Direction:
Replace "Terms" with "Terms of Use" in everything from the record containing "file (420, 169)" down to the record containing "info@vinprof.ru (104, 425)", and give back only those records, with nothing else altered.

Extracted data:
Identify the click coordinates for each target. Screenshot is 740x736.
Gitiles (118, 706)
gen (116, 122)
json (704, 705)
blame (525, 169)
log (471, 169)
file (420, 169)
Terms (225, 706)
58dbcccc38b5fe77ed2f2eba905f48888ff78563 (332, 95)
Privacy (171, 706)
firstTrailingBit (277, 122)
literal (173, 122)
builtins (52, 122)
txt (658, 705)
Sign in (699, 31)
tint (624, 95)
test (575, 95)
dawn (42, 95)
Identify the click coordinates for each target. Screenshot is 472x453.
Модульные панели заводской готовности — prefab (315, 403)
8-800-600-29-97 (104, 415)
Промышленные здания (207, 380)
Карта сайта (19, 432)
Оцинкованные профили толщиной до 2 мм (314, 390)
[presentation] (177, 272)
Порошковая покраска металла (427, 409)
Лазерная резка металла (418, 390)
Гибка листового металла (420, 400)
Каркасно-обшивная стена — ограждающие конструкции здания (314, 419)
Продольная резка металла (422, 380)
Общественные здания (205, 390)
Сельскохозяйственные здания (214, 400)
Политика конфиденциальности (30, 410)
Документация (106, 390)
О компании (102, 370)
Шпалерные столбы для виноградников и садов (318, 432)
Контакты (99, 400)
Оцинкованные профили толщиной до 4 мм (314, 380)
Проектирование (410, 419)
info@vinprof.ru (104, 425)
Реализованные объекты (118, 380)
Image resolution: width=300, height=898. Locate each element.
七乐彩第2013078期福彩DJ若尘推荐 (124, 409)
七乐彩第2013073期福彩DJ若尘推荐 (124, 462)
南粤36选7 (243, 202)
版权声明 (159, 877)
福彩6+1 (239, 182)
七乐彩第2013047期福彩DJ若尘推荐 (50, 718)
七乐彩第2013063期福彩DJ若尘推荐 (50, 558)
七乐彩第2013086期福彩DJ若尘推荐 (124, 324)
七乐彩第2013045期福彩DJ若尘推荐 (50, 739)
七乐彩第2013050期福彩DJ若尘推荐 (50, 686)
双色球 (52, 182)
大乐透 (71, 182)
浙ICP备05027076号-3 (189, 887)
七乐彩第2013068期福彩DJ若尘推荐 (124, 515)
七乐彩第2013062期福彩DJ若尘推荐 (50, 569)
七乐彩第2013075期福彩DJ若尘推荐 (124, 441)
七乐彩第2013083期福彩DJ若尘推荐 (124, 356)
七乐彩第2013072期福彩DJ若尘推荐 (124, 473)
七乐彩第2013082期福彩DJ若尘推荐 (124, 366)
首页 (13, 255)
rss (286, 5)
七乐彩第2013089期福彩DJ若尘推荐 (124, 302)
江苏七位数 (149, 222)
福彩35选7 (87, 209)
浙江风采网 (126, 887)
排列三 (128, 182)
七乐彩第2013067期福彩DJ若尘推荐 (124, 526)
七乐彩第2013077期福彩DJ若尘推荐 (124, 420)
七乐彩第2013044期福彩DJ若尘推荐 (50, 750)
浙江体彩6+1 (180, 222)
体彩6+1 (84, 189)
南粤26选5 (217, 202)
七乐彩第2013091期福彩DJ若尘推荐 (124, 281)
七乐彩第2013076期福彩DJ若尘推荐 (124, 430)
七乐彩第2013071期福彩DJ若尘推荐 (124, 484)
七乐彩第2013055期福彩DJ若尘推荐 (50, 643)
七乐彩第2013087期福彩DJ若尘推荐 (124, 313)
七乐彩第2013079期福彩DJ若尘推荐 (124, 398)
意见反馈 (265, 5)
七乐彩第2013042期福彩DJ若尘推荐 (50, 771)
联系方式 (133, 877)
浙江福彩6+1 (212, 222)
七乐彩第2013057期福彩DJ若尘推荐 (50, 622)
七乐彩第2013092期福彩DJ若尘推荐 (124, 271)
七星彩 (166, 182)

* * *

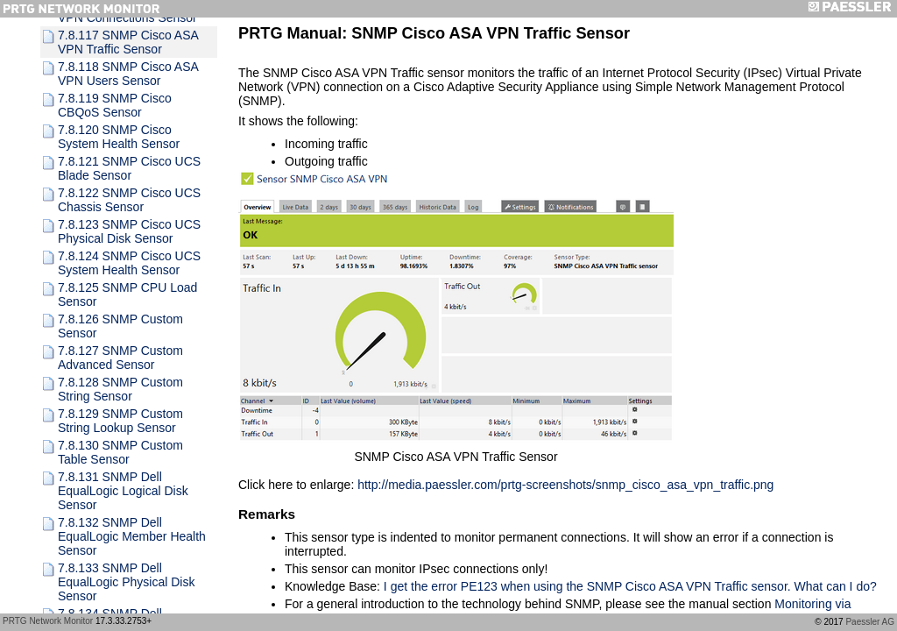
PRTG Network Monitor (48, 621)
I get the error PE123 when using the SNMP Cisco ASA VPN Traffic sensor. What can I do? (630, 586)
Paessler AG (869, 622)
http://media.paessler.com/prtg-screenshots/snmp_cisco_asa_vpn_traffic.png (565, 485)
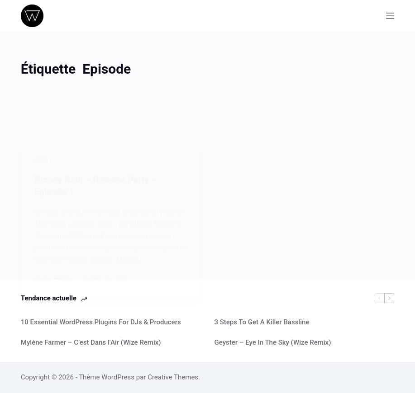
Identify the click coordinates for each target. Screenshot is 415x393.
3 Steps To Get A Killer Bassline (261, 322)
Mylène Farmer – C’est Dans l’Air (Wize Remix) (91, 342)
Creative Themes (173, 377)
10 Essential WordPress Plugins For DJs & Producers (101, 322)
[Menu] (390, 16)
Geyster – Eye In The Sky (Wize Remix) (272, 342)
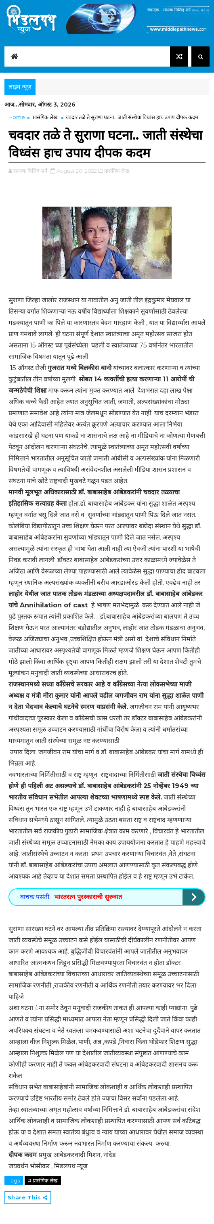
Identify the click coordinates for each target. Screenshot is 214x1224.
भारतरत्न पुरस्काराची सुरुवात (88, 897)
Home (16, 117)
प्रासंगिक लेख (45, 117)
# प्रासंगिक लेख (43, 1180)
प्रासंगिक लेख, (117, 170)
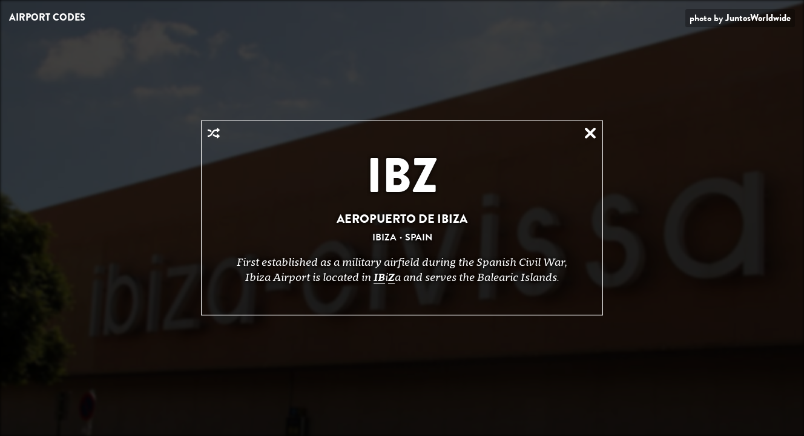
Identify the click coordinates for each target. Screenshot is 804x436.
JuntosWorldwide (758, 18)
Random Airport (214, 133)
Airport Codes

Expected output:
file (420, 169)
Terms of Use (225, 706)
58dbcccc38b5fe77ed2f2eba905f48888ff78563 (332, 95)
Privacy (171, 706)
firstTrailingBit (277, 122)
literal (173, 122)
builtins (52, 122)
txt (658, 705)
Sign in (699, 31)
tint (624, 95)
test (575, 95)
dawn (42, 95)
Identify the click coordinates for each target. Screenshot is 472x453.
Модульные панели заводской готовности — prefab (315, 403)
8-800-600-29-97 (104, 415)
Промышленные здания (207, 380)
Карта сайта (19, 432)
Оцинкованные профили толщиной до 2 мм (314, 390)
[presentation] (177, 272)
Порошковая покраска металла (427, 409)
Лазерная резка металла (418, 390)
Гибка листового металла (420, 400)
Каркасно-обшивная стена — ограждающие конструкции здания (314, 419)
Продольная резка металла (422, 380)
Общественные здания (205, 390)
Сельскохозяйственные здания (214, 400)
Политика конфиденциальности (30, 410)
Документация (106, 390)
О компании (102, 370)
Шпалерные столбы для виноградников и садов (318, 432)
Контакты (99, 400)
Оцинкованные профили толщиной до 4 мм (314, 380)
Проектирование (410, 419)
info@vinprof.ru (104, 425)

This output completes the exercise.